Local History of Ganajuato — Alarm in the City — Defensive Measures of Intendente Riaño — The Alhóndiga de Granaditas — An Interesting Manuscript — Riaño — Retires to the Alhóndiga — Hidalgo Summons Riaño to Surrender — The Attack — A Murderous Contest — Riaño's Death — His Biography — Confusion in the Alhóndiga — The Barricades Won by the Insurgents — They Gain Entrance — Berzábal's Fall — His Biography — Number of the killed — Acts of Heroism — Pillage and Devastation.

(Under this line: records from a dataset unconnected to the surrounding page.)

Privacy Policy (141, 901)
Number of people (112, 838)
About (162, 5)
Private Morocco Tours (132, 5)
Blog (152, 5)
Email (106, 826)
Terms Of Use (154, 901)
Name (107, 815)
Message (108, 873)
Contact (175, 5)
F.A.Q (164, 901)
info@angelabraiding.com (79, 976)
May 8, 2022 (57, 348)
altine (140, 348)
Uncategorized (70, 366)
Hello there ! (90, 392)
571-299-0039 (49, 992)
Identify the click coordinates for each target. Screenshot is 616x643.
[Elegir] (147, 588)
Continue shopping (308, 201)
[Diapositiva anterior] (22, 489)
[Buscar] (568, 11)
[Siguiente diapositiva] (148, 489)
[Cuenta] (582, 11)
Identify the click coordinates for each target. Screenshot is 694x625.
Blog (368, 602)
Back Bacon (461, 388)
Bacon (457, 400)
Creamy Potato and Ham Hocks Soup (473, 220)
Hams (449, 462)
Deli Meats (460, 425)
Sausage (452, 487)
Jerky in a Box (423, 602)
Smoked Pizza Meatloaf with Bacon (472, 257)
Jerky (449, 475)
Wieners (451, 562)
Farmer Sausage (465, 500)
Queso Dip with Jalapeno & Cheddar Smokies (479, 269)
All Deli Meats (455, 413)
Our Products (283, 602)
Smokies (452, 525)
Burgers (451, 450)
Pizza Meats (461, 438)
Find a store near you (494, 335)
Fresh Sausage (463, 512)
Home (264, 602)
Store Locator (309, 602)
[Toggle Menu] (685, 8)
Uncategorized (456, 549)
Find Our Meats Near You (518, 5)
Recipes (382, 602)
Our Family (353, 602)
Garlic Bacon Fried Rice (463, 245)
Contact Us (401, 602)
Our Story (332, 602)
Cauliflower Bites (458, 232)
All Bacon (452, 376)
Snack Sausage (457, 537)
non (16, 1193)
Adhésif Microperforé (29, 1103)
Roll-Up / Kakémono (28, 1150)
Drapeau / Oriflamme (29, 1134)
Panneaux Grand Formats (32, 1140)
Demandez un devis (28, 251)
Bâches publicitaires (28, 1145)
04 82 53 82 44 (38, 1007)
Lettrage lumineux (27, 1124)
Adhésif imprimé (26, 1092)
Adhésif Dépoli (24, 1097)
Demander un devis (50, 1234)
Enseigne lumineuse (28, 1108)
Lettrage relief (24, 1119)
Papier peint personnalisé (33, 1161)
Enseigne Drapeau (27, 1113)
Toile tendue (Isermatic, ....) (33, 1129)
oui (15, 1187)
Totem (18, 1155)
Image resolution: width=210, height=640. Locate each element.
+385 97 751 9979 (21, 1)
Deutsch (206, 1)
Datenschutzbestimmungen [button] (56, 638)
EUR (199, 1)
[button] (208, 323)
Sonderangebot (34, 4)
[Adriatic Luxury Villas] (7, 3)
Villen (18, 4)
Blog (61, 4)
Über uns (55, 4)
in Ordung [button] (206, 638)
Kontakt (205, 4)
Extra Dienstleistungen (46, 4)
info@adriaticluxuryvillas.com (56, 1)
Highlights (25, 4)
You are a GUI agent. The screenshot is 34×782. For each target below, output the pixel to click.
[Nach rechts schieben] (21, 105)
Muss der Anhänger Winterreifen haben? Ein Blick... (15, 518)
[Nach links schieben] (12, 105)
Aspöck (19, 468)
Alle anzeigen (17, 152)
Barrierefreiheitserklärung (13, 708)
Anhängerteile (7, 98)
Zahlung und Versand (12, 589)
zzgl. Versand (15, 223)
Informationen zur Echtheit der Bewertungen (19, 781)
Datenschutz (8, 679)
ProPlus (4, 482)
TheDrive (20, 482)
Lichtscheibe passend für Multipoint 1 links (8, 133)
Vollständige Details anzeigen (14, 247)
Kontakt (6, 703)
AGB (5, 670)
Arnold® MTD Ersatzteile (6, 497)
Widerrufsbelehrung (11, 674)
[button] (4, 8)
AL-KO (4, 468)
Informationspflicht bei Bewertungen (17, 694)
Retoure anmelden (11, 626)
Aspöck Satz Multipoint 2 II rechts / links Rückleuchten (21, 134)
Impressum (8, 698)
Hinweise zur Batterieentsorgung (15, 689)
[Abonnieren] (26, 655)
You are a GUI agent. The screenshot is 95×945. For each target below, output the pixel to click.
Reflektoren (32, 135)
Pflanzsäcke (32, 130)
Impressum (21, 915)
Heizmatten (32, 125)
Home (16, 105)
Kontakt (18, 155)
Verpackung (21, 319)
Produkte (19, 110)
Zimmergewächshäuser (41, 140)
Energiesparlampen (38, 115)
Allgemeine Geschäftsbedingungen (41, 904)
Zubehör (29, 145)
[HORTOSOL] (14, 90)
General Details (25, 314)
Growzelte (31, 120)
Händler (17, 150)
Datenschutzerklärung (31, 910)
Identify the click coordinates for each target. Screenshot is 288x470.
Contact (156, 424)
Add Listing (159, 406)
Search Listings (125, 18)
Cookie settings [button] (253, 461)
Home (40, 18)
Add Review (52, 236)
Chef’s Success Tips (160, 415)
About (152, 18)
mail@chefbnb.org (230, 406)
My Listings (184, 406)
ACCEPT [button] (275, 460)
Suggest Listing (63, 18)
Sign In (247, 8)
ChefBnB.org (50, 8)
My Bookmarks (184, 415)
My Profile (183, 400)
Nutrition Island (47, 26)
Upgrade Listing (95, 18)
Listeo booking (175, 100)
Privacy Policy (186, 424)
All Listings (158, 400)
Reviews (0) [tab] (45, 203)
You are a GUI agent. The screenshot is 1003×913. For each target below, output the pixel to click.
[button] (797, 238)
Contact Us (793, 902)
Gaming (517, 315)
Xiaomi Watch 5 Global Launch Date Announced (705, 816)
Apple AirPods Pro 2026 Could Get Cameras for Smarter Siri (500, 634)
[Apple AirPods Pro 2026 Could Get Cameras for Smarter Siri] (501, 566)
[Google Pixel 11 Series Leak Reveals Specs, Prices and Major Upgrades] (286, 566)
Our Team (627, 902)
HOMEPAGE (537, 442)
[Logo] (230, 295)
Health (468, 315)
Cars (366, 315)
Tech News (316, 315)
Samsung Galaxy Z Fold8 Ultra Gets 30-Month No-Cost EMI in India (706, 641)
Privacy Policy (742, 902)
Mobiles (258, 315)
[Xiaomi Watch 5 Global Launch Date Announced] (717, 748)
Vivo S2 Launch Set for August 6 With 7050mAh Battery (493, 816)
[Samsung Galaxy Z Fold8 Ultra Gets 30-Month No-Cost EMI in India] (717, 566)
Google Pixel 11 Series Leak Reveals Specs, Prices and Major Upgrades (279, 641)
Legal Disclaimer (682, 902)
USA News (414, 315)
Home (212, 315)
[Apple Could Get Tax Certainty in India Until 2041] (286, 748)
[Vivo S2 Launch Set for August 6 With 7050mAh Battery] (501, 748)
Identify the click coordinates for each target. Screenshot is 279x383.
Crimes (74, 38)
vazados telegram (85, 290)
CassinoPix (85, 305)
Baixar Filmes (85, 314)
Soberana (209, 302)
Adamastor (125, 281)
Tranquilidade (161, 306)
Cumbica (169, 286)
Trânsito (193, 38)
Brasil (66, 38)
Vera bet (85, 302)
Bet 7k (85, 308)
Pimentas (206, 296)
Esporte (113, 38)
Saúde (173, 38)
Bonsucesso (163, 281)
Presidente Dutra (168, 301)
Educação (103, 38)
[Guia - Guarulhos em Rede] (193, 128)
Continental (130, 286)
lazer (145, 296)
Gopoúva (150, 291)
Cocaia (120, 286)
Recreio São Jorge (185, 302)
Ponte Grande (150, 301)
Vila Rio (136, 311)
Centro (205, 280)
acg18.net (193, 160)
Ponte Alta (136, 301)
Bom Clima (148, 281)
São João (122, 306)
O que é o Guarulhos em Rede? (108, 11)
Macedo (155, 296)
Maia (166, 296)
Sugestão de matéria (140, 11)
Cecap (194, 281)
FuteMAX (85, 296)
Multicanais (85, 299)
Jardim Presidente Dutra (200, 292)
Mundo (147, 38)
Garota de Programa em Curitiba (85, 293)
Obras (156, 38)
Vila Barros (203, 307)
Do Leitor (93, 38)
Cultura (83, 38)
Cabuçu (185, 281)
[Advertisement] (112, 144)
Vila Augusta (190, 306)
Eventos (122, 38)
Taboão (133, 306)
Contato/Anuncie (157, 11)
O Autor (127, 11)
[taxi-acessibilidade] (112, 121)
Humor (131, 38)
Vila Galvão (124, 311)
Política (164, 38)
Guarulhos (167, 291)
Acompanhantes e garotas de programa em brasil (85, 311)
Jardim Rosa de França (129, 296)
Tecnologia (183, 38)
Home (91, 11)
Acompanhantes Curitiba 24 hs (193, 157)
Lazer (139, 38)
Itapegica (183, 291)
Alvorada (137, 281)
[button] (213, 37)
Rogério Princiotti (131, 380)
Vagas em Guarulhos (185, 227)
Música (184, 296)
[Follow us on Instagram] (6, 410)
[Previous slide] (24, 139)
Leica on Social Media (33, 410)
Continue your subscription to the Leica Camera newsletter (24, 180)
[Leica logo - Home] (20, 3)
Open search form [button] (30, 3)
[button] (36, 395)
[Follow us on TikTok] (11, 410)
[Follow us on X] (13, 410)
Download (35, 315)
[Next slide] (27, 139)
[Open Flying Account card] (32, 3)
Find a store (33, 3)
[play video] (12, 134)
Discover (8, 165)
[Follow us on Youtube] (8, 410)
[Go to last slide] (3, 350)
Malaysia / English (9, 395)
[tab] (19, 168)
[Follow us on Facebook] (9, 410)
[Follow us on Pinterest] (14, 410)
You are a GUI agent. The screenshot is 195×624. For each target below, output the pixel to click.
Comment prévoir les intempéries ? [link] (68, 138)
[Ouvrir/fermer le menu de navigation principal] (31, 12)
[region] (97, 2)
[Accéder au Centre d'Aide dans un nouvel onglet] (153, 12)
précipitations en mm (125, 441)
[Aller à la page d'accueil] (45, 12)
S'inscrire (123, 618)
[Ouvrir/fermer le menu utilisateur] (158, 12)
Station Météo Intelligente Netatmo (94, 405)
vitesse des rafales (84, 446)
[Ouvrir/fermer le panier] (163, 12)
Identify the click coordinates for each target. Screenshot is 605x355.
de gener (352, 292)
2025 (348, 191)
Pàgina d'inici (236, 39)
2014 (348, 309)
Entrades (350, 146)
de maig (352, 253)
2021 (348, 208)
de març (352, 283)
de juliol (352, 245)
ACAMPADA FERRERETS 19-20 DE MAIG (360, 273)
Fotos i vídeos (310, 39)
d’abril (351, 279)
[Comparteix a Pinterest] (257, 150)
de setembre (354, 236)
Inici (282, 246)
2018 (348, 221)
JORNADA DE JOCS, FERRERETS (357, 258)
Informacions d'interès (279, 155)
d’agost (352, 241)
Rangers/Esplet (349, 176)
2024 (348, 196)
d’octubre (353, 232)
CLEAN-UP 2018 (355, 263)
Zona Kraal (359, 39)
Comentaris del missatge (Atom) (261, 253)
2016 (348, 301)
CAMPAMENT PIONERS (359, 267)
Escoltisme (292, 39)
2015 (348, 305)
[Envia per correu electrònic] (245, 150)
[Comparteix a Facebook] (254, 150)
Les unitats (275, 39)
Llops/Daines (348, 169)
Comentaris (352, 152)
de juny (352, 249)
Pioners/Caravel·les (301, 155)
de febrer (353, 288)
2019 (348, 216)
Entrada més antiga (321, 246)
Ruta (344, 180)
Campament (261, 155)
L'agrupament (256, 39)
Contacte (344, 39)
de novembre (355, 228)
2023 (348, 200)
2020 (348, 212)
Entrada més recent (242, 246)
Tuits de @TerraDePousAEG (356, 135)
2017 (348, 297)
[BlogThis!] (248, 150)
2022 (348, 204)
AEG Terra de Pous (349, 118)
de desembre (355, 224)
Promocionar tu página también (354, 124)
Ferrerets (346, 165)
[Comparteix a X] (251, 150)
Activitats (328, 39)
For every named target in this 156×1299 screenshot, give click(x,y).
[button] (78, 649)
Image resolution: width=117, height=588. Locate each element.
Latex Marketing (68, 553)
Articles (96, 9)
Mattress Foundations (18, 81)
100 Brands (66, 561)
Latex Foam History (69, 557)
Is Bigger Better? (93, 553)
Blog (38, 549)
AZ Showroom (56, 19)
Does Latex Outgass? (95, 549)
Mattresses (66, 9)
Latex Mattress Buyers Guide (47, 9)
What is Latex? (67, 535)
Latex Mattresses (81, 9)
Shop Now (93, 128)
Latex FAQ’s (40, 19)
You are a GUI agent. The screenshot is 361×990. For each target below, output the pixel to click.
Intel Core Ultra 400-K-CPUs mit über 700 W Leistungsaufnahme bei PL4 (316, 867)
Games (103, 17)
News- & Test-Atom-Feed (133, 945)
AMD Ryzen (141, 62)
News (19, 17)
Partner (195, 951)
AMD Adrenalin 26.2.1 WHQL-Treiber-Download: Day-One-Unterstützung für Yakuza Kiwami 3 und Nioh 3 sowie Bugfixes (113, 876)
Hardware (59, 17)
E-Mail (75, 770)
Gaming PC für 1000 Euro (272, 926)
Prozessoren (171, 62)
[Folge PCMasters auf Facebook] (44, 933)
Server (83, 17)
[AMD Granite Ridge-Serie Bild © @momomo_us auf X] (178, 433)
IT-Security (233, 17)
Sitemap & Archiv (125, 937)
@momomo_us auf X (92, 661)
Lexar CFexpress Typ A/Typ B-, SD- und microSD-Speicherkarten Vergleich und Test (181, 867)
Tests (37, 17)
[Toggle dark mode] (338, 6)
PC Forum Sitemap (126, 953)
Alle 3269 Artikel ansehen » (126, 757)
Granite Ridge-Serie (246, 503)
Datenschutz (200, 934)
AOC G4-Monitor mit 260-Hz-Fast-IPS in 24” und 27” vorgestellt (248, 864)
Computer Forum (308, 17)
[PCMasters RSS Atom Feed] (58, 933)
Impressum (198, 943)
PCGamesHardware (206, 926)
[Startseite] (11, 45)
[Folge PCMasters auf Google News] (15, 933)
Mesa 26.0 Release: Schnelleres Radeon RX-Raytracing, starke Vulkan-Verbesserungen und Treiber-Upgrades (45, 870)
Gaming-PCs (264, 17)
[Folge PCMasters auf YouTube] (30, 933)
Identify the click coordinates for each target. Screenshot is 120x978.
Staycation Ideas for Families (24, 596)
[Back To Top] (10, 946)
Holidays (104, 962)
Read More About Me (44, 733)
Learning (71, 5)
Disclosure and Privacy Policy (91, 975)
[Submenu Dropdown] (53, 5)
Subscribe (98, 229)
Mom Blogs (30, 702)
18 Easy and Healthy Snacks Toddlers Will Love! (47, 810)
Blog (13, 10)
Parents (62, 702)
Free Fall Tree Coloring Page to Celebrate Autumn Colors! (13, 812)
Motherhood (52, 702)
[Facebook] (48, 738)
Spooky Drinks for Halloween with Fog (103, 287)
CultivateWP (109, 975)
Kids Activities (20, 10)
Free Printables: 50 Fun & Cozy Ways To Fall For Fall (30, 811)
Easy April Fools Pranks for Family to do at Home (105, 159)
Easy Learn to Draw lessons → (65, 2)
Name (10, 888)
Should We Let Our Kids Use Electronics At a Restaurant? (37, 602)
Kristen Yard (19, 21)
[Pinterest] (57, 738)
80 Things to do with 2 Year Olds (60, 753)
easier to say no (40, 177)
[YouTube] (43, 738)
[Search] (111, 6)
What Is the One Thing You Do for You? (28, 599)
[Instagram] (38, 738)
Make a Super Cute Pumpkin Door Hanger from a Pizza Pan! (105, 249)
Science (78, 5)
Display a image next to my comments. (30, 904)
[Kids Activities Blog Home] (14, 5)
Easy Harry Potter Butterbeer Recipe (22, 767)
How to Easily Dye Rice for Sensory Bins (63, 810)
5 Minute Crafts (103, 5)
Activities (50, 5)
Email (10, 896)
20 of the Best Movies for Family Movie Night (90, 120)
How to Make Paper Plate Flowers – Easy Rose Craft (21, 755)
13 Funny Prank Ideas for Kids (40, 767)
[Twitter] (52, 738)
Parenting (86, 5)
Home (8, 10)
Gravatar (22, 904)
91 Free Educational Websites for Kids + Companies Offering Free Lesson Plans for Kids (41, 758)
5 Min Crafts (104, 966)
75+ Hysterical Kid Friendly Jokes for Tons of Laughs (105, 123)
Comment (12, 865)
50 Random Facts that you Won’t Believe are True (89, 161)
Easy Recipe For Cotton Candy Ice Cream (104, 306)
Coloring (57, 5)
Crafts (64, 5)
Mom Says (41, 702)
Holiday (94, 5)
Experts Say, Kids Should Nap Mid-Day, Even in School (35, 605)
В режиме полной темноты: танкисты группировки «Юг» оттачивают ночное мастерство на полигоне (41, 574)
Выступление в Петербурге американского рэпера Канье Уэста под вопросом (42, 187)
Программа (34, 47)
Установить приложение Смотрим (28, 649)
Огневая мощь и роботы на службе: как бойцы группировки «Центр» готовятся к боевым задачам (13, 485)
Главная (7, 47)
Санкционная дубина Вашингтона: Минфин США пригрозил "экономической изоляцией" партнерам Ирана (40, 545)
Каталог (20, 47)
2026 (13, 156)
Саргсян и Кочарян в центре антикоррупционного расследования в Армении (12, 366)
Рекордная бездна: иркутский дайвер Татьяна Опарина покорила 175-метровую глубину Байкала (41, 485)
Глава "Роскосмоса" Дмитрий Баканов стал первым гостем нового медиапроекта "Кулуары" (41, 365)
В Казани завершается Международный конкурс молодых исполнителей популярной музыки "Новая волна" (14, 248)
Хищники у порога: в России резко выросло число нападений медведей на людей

The province of Guanajuato was the theatre of the first tragic events of the revolution, and no city in the kingdom of New Spain suffered more cruelly in loss of life and ruin of prosperity than its capital, Santa Fé de Guanajuato, from which the province derived its name.[1] At the time of the conquest this territory was inhabited by barbarous tribes living on the produce of the chase, and the first Spaniards who penetrated it were the conquerors of Acámbaro, in which exploits joined the cacique of Jilotepec, Nicolás Montañez de San Luis, a near relative of Montezuma. In 1526 these adventurers apportioned out among themselves the districts of Acámbaro, Jerécuaro, and Coronéo.[2]

  1. The word is of Tarascan origin, and corrupted from Quanashuato, mean ing cerro de ranas, or froghill, a name given to the site, because of a rock shaped like a frog which was an object of worship to the natives. Medina, Chron. de S. Diego, 257-8. The capital at an early date was known by tho single appellation of Guanajuato.
  2. 'Segun aparece de la relacion inédita escrita por Montañez que copia íntegra el P. Fr. Pablo de la Concepcion Beaumont en su historia manuscrita de la provincia de Franciscanos de Michoacan, que existe en el archivo general.' Romero, Mich., 149-50.